### Supplied data ###

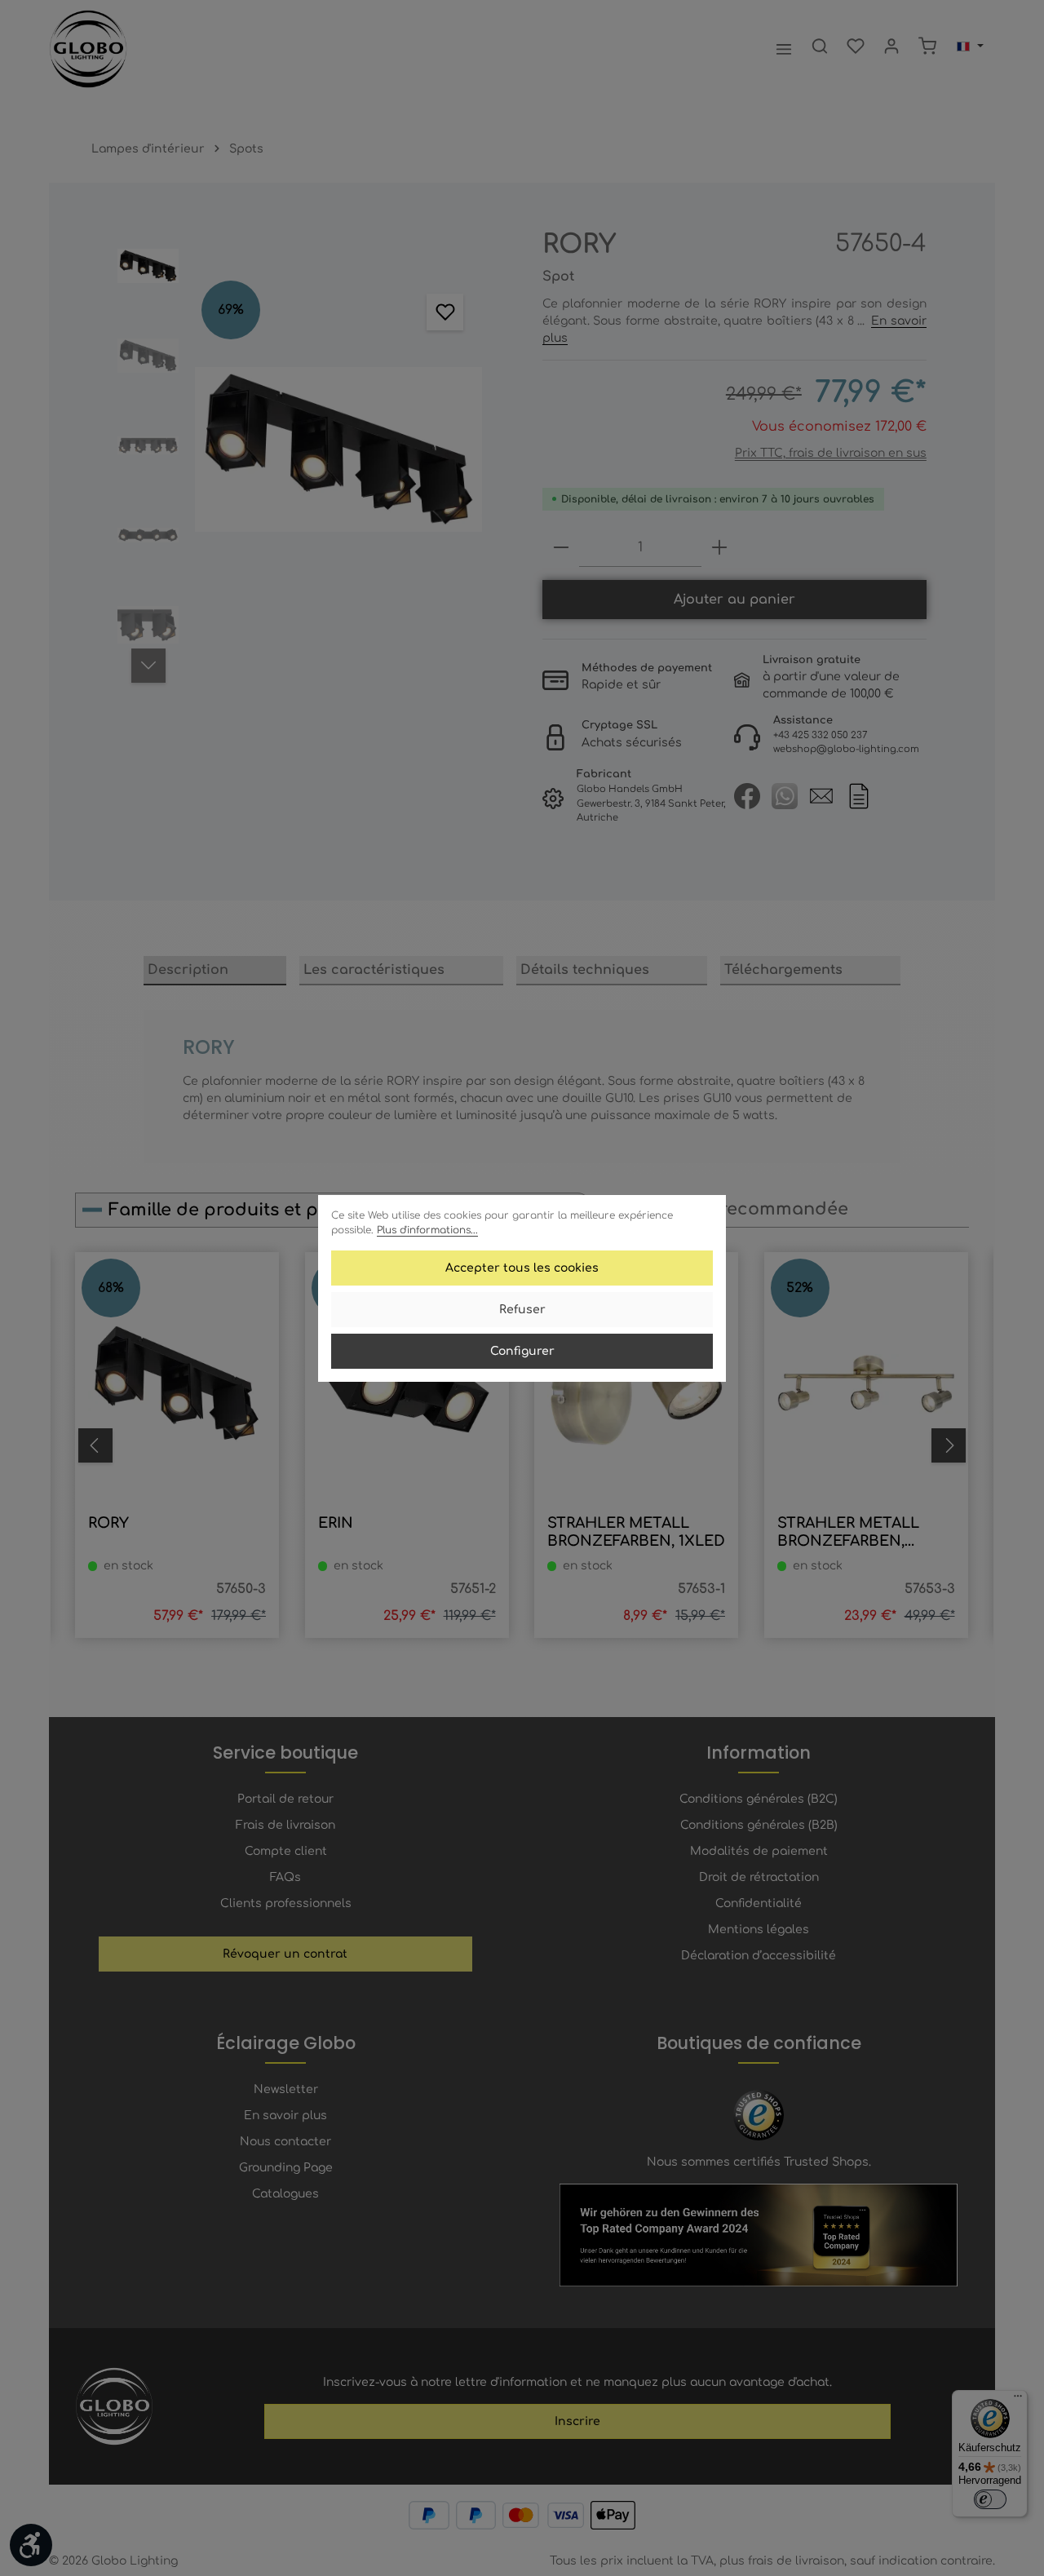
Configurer (522, 1351)
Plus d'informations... (427, 1230)
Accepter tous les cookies (522, 1268)
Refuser (522, 1309)
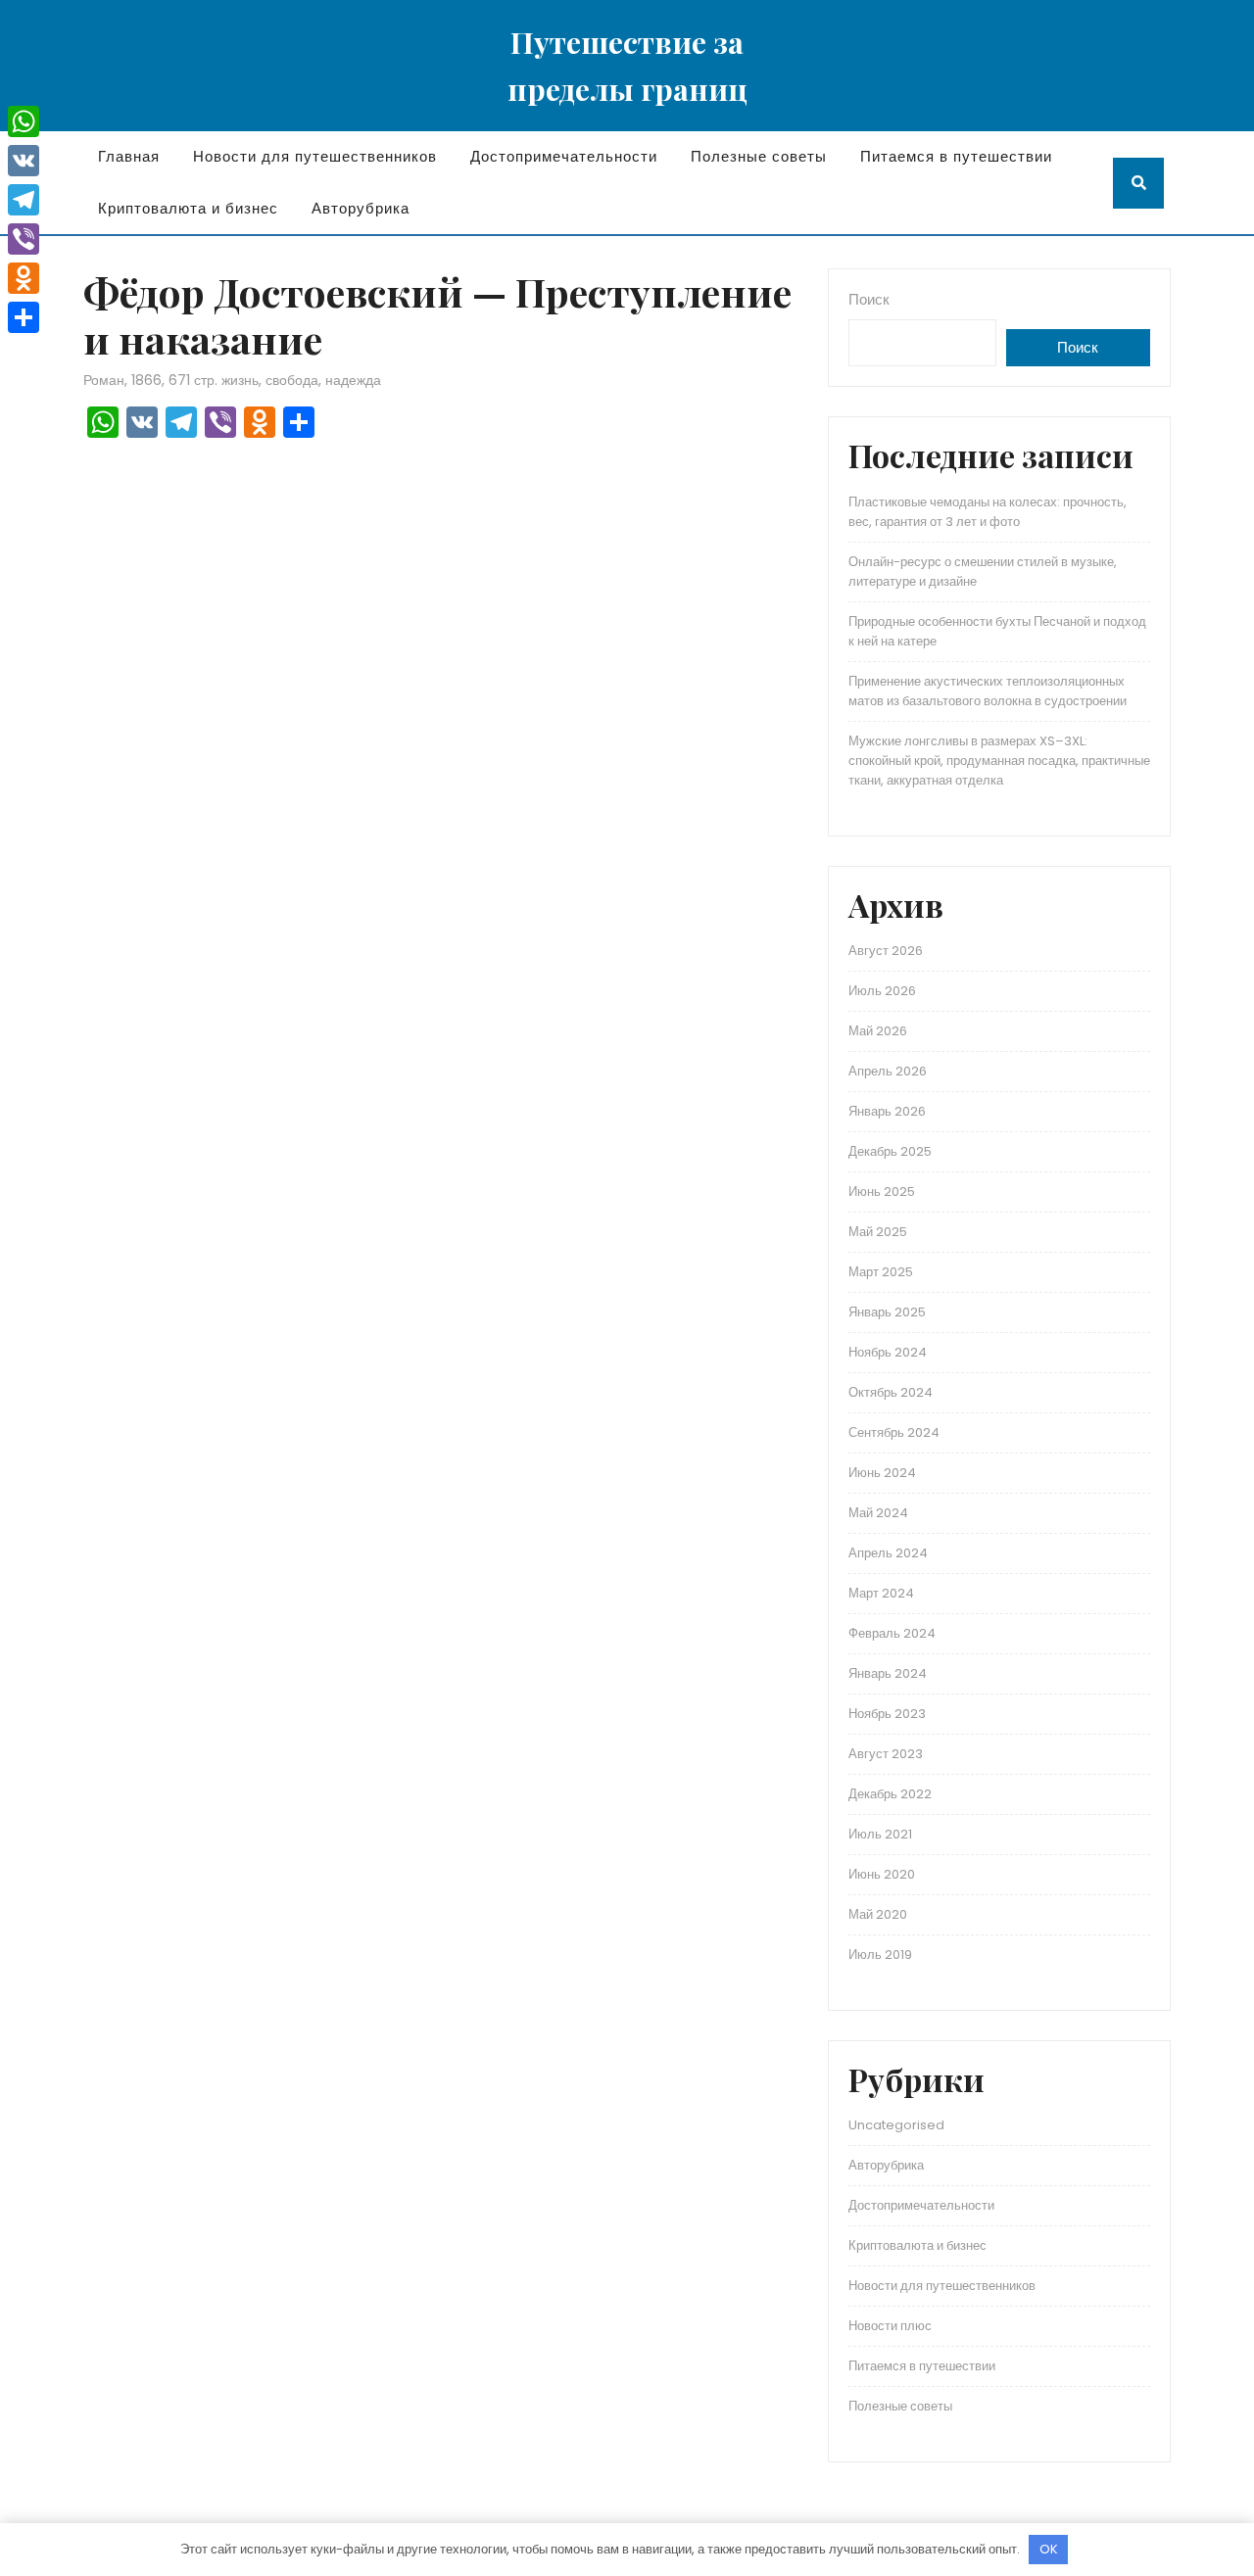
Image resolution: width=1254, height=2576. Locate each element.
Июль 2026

###

What to work on
Reproduce all of the records above exactly, but exclude the pictures.

Response area
Configurer (522, 1351)
Plus d'informations... (427, 1230)
Accepter tous les cookies (522, 1268)
Refuser (522, 1309)
Image resolution: width=1254, height=2576. Locate each element.
Июль 2026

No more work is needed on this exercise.